(Dataset extract Opens)
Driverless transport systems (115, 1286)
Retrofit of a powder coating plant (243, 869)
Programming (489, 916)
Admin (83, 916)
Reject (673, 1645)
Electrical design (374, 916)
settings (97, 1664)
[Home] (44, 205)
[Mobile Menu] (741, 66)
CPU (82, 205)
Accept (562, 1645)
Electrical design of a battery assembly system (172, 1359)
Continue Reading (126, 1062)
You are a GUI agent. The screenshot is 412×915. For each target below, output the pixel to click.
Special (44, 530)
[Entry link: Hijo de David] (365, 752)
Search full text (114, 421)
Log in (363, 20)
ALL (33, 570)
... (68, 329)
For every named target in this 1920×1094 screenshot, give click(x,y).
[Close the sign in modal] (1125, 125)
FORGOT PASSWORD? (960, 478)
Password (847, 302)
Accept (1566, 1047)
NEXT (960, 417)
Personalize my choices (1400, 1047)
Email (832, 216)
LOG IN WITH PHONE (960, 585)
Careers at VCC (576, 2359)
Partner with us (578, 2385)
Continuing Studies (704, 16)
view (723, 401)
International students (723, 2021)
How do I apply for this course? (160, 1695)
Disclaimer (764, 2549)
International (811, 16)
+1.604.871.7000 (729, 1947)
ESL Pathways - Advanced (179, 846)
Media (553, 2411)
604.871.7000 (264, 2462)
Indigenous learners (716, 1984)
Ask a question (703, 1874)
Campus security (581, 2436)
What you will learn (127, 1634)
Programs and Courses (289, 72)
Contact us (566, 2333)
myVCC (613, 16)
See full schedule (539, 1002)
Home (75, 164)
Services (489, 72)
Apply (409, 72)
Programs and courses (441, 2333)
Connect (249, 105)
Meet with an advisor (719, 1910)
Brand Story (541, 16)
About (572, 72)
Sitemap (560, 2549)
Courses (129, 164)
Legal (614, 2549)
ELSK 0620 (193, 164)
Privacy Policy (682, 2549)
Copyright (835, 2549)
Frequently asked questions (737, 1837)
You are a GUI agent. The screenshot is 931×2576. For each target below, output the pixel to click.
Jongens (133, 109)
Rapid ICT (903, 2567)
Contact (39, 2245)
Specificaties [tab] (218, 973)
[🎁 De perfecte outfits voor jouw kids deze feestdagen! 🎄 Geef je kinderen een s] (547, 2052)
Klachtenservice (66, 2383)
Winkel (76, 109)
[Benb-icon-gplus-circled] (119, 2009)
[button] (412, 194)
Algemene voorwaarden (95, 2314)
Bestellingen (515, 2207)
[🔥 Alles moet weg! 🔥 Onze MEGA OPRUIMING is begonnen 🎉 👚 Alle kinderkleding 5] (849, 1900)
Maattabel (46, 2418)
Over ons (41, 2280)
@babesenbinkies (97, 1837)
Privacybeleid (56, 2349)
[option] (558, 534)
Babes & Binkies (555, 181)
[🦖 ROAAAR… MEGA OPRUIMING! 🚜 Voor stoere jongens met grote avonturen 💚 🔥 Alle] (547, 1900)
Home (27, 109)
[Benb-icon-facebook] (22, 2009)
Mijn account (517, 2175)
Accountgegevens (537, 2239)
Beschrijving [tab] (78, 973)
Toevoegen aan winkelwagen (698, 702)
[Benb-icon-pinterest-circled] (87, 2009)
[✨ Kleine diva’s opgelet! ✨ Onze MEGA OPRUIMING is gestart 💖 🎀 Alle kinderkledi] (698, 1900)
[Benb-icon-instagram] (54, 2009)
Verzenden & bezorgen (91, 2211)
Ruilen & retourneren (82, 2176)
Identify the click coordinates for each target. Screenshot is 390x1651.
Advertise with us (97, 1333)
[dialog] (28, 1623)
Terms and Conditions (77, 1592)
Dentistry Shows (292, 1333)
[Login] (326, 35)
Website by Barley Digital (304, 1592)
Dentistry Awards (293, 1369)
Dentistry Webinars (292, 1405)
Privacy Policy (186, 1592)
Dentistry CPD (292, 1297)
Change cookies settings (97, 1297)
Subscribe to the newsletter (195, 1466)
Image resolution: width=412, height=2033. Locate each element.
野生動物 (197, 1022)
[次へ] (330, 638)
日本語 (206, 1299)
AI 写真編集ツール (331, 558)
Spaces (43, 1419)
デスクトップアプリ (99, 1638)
(Dataset extract Closes)
▶ [Task instructions]:
Give back precisely the lines above that start at the line containing "Search full text (114, 421)" and end at the line containing "Home (27, 109)", inclusive. No other lines belong in the output.

▶ [Expected answer]:
Search full text (114, 421)
Log in (363, 20)
ALL (33, 570)
... (68, 329)
For every named target in this 1920×1094 screenshot, give click(x,y).
[Close the sign in modal] (1125, 125)
FORGOT PASSWORD? (960, 478)
Password (847, 302)
Accept (1566, 1047)
NEXT (960, 417)
Personalize my choices (1400, 1047)
Email (832, 216)
LOG IN WITH PHONE (960, 585)
Careers at VCC (576, 2359)
Partner with us (578, 2385)
Continuing Studies (704, 16)
view (723, 401)
International students (723, 2021)
How do I apply for this course? (160, 1695)
Disclaimer (764, 2549)
International (811, 16)
+1.604.871.7000 (729, 1947)
ESL Pathways - Advanced (179, 846)
Media (553, 2411)
604.871.7000 (264, 2462)
Indigenous learners (716, 1984)
Ask a question (703, 1874)
Campus security (581, 2436)
What you will learn (127, 1634)
Programs and Courses (289, 72)
Contact us (566, 2333)
myVCC (613, 16)
See full schedule (539, 1002)
Home (75, 164)
Services (489, 72)
Apply (409, 72)
Programs and courses (441, 2333)
Connect (249, 105)
Meet with an advisor (719, 1910)
Brand Story (541, 16)
About (572, 72)
Sitemap (560, 2549)
Courses (129, 164)
Legal (614, 2549)
ELSK 0620 (193, 164)
Privacy Policy (682, 2549)
Copyright (835, 2549)
Frequently asked questions (737, 1837)
You are a GUI agent. The screenshot is 931×2576. For each target below, output the pixel to click.
Jongens (133, 109)
Rapid ICT (903, 2567)
Contact (39, 2245)
Specificaties [tab] (218, 973)
[🎁 De perfecte outfits voor jouw kids deze feestdagen! 🎄 Geef je kinderen een s] (547, 2052)
Klachtenservice (66, 2383)
Winkel (76, 109)
[Benb-icon-gplus-circled] (119, 2009)
[button] (412, 194)
Algemene voorwaarden (95, 2314)
Bestellingen (515, 2207)
[🔥 Alles moet weg! 🔥 Onze MEGA OPRUIMING is begonnen 🎉 👚 Alle kinderkleding 5] (849, 1900)
Maattabel (46, 2418)
Over ons (41, 2280)
@babesenbinkies (97, 1837)
Privacybeleid (56, 2349)
[option] (558, 534)
Babes & Binkies (555, 181)
[🦖 ROAAAR… MEGA OPRUIMING! 🚜 Voor stoere jongens met grote avonturen 💚 🔥 Alle] (547, 1900)
Home (27, 109)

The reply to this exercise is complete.